Technical Auditing

AEO Technical Auditor

How to run deep Answer Engine Optimization audits on your pages.

Traditional Search Engine Optimization (SEO) is dead in the age of generative AI. Today, systems like ChatGPT, Perplexity, Gemini, Claude, and SearchGPT synthesize search results. They do not just rank URLs; they read, summarize, and cite the most authoritative context. Answer Engine Optimization (AEO) is the process of structuring your website so that AI retrieval networks (RAG) extract, trust, and display your brand as the primary citation.

The Shift from Keywords to Semantic Entities

Google indexed pages using keyword frequencies (TF-IDF). LLMs do the opposite: they tokenize text, project sentences into vector embeddings, and fetch relevant "chunks" using cosine similarity. If your website text is written with marketing jargon or lacks clear semantic node references (entities), it will be completely ignored by the retrieval models.

The Three Pillars of the AEO Technical Auditor

AnswerShaper's AEO Technical Auditor parses your page using simulated LLM crawler loops. It scores your content (0-100) across three distinct engineering criteria:

1. Entity Density

Measures the ratio of structured entities (nouns, definitions, relationships) to filler copy. High density ensures retrieval pipelines classify your content as informative.

2. Direct Answer Readiness

Evaluates whether facts are stated in a declarative, third-person syntax. Paragraphs should resolve specific user queries without requiring complex summarization.

3. RAG Chunkability

Checks how your content splits when tokenized (typically in 256-token chunks). If definitions span multiple headings, context is lost, causing extraction failure.
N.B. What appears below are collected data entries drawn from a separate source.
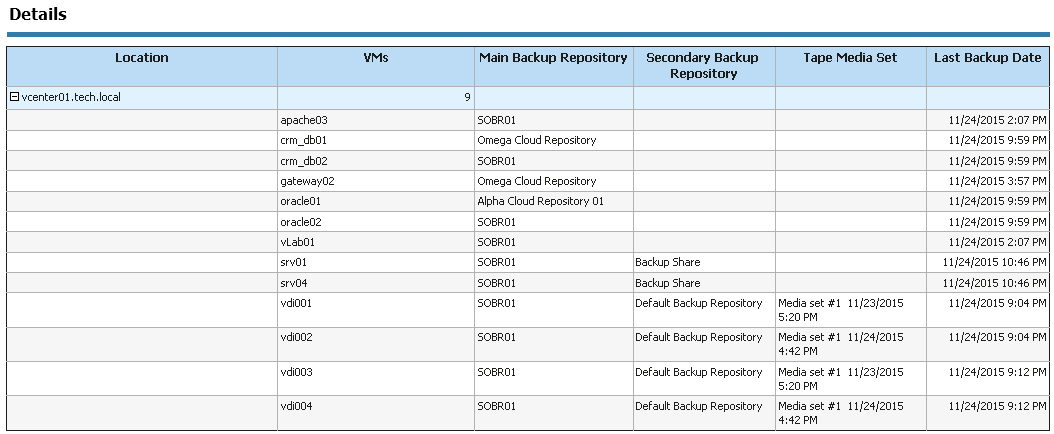This screenshot has width=1054, height=434.
Task: Select the crm_db01 VM entry
Action: pyautogui.click(x=306, y=140)
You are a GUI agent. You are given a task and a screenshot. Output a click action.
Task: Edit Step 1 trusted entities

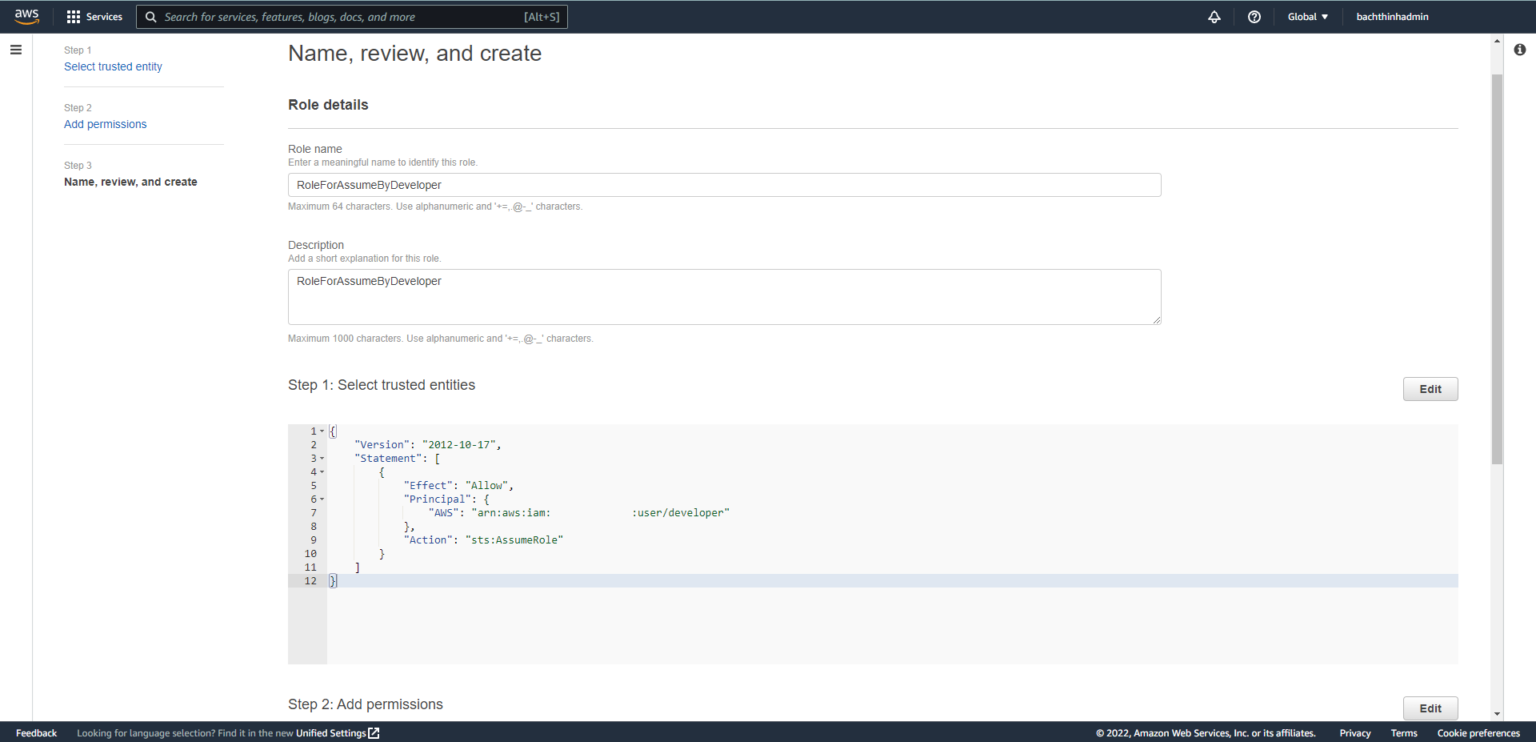[1430, 389]
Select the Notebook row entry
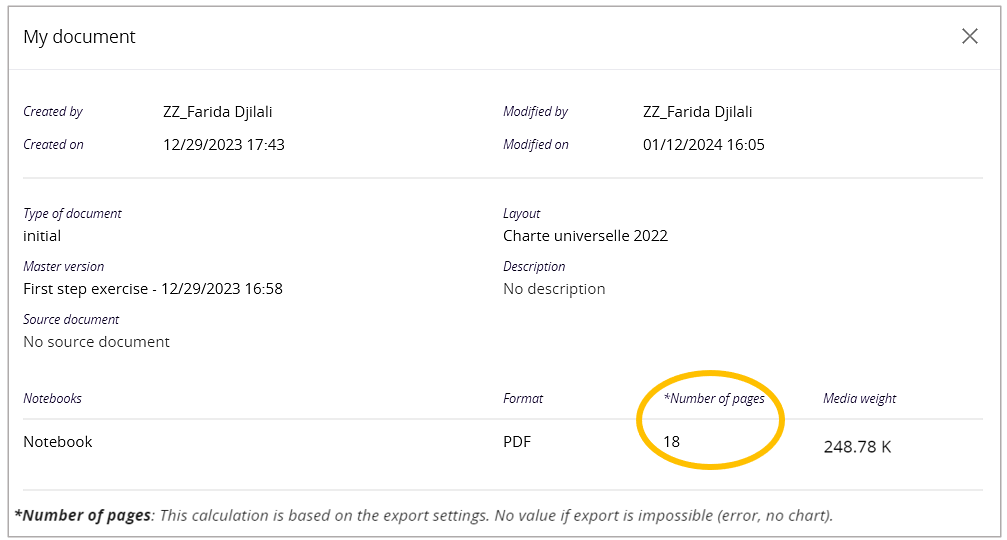 (58, 442)
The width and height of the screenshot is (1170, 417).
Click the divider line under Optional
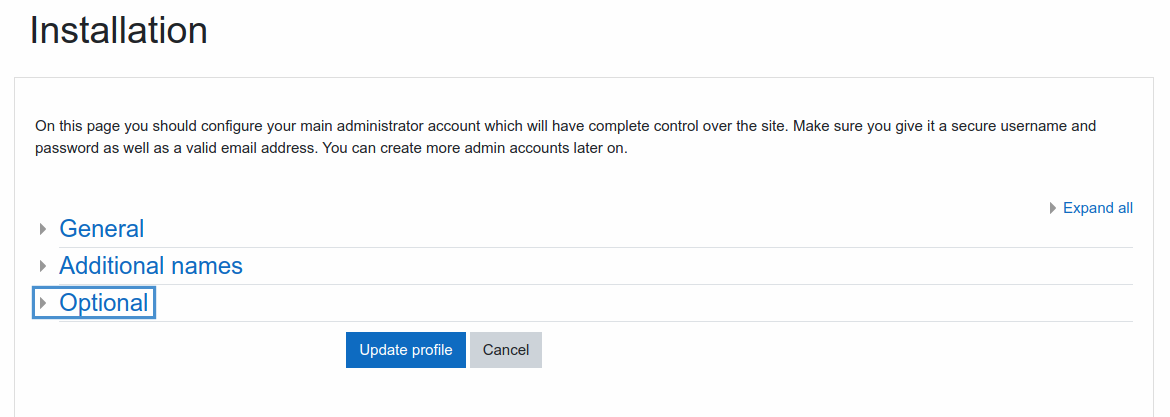(x=595, y=322)
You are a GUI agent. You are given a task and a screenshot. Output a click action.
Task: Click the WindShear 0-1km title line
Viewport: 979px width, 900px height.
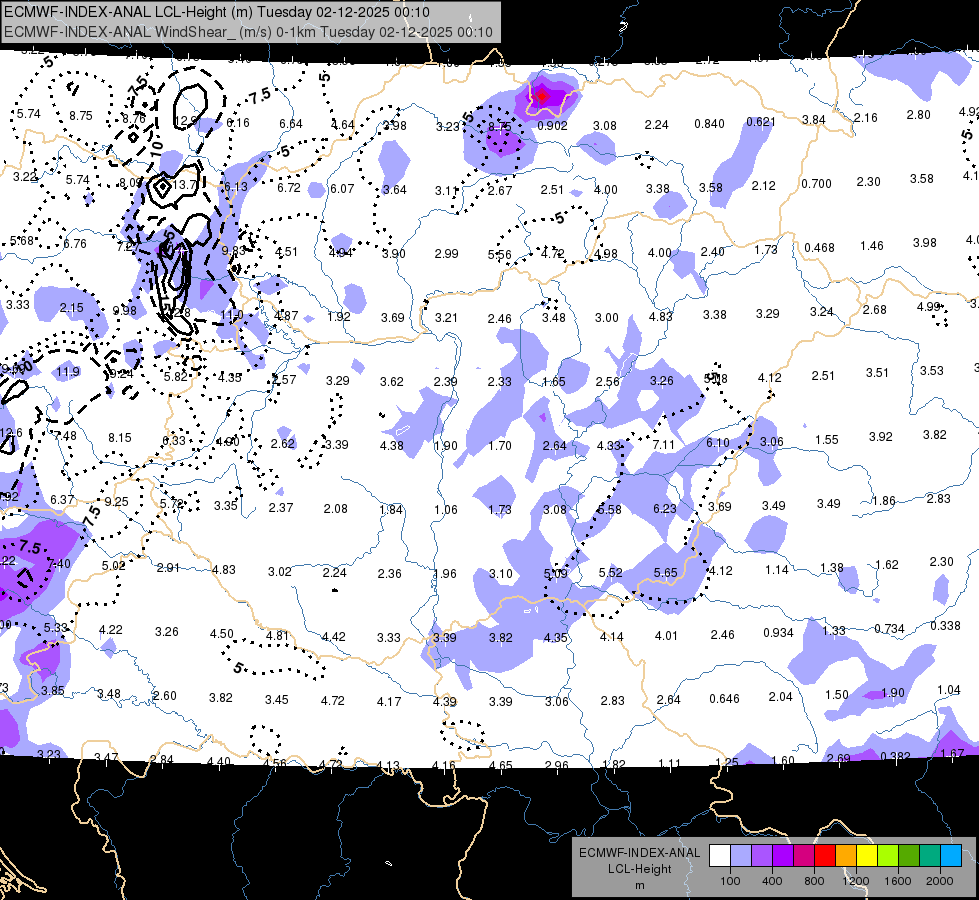248,32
Exhaustive Step-by-Step Guide: Running an AEO Audit

1
Submit the Target URL

Navigate to the Auditor page on your dashboard. Paste the absolute URL of the page you wish to audit. Avoid using dynamically rendering components that rely on authenticated client state.

2
Select Simulation Profiles

Choose the target AI platforms (e.g., OpenAI GPT-4o, Claude 3.5 Sonnet, Perplexity Sonar). The auditor adapts its parser weights to simulate the exact context length and prompt limits of these models.

3
Initiate Crawl and Analysis

Click Run Deep Audit. The backend utilizes headless browser clusters to fetch the raw server HTML, bypasses JavaScript wrappers, extracts the main readable text block, and feeds it through our Vertex AI evaluation agents.

4
Review Recommendations and Scoring

Review the report. Any category scoring below 80 indicates that search engine RAG systems will prioritize competitor blogs. Proceed directly to the Smart Remediation tab to download direct text corrections.

AEO Best Practice: The Direct Placement Rule

When structuring an article, state the direct definition or answer inside a 40-to-60-word paragraph immediately below your H2 heading. Do not use suspenseful storytelling or clickbait structures, as RAG token chunkers will discard the context.